#### To be done
• a. According to the piece on the Supreme Court's Article 370 verdict, on what date did the court endorse the Central government's decision?
• b. Reproduce the lines of the listing verbatim, starting at the one containing "Select Pricing Sheet 1 in window list" and ending at the one containing "point(714,198)".

Supreme Court's Verdict On Article 370: A Constitutional Backsliding?

The judgement of the Supreme Court in the Article 370 case heralds an ever-increasing disconnect between constitutional law and constitutional reality in post-colonial India

The Kashmir Life: A woman walks with her children as security personnel stand guard

Four years after the unilateral abrogation of Kashmir’s semi-autonomous status, the Supreme Court of India eventually endorsed the Central government’s contentious decision on December 11, 2023. The judgement exemplifies the Supreme Court’s fragmented track record of disengagement with J&K’s unique constitutional position.

For the uninitiated, J&K stands as the only state that actively bargained the terms of its membership with the Indian Union. This exceptional constitutional arrangement reserved J&K’s legislative authority on all matters except defence, external affairs, and communication, which was later codified in Article 370 of the Indian Constitution. Hence, J&K retained a unique and distinct status in the post-colonial Indian landscape, acceding but not merging like other states. Article 370 also recognised the state’s autonomy to frame its Constitution. The December 11 judgement bypassed the Constitution and its precedents. More than the outcome of the ruling, the conspicuous absence of constitutional reasoning in the judgement is baffling. A closer reading of the judgement highlights that the court has complicated a legally easy issue.

#### Records provided
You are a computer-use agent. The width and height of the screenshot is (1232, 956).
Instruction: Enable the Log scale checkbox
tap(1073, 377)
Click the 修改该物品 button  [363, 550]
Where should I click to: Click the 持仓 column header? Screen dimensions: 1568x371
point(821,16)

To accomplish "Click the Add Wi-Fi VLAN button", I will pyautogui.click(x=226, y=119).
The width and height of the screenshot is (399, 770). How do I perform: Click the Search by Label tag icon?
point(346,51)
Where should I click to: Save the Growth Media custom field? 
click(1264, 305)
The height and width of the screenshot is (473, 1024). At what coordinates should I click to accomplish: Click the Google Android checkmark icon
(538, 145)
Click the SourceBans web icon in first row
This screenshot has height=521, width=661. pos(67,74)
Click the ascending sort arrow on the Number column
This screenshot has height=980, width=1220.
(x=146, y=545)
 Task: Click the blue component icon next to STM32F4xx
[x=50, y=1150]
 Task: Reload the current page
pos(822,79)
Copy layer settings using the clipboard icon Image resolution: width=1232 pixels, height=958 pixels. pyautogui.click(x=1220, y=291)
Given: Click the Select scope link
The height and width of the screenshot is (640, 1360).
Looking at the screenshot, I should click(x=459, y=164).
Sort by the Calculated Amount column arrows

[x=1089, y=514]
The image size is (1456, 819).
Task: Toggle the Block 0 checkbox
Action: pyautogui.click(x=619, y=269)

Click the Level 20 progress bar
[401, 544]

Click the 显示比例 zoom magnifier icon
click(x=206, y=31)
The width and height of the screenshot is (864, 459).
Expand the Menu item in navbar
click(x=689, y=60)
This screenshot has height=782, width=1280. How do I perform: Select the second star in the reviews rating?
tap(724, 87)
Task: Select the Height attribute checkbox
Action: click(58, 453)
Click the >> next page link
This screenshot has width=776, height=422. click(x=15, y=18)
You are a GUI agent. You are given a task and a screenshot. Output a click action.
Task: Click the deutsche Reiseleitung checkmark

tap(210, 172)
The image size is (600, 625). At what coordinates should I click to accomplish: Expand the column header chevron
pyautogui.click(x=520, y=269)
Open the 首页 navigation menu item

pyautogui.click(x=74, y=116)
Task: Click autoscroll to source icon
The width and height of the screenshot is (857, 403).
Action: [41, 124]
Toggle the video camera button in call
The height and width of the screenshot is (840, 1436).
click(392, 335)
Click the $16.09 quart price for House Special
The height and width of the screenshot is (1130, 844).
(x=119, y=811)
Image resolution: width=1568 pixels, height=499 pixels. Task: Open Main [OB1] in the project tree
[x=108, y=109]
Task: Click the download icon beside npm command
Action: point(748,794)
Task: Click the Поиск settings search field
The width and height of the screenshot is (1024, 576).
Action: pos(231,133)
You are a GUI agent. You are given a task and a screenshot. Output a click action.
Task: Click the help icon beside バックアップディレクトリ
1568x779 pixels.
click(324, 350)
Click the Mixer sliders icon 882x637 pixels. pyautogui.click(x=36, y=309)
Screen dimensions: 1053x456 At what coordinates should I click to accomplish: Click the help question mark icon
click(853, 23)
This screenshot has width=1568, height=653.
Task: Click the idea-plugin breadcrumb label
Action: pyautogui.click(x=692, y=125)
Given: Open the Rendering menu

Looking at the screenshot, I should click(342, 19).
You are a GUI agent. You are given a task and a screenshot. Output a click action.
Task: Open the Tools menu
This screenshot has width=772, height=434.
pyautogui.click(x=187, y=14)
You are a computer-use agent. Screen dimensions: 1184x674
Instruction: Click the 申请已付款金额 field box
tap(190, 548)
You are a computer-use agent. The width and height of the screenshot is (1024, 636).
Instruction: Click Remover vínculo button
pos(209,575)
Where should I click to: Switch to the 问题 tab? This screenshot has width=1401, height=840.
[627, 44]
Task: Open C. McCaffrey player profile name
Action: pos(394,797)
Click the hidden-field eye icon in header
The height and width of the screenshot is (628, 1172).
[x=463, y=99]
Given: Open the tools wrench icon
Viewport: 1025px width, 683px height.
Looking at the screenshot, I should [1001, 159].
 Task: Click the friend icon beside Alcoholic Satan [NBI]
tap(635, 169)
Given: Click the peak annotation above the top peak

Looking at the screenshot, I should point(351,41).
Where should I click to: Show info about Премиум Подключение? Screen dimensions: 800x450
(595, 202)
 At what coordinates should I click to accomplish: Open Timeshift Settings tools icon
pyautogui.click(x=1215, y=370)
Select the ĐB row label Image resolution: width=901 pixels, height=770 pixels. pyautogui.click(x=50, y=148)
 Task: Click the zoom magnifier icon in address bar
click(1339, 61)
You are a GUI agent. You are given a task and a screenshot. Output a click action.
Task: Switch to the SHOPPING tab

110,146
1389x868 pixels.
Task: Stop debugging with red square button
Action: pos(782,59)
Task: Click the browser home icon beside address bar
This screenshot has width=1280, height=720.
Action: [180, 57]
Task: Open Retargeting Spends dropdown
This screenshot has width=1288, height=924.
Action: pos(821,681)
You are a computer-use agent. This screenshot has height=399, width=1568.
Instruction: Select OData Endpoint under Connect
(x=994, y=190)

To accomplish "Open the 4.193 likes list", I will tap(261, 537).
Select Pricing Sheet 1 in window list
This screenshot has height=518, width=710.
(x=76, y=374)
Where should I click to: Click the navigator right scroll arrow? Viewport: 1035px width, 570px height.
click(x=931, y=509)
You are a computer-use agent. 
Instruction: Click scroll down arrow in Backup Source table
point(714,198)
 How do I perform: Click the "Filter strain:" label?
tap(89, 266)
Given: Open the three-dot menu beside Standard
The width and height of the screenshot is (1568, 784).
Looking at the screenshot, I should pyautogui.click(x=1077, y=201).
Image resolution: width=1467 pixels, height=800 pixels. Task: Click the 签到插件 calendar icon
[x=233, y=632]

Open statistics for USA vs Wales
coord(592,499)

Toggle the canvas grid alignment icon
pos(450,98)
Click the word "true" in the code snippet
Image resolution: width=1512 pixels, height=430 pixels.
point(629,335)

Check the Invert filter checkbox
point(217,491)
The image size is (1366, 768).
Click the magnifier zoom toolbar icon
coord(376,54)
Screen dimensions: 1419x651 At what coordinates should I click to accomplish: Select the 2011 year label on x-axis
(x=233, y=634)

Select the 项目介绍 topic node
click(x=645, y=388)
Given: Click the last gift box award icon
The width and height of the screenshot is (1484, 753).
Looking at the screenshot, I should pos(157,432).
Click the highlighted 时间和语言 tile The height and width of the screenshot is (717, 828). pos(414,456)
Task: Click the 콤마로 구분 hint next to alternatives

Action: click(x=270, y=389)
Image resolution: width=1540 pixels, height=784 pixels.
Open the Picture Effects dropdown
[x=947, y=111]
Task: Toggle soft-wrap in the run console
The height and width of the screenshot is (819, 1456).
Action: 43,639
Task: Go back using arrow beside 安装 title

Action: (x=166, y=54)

#### Expected responses
• a. December 11, 2023.

• b.
Select Pricing Sheet 1 in window list
This screenshot has height=518, width=710.
(x=76, y=374)
Where should I click to: Click the navigator right scroll arrow? Viewport: 1035px width, 570px height.
click(x=931, y=509)
You are a computer-use agent. 
Instruction: Click scroll down arrow in Backup Source table
point(714,198)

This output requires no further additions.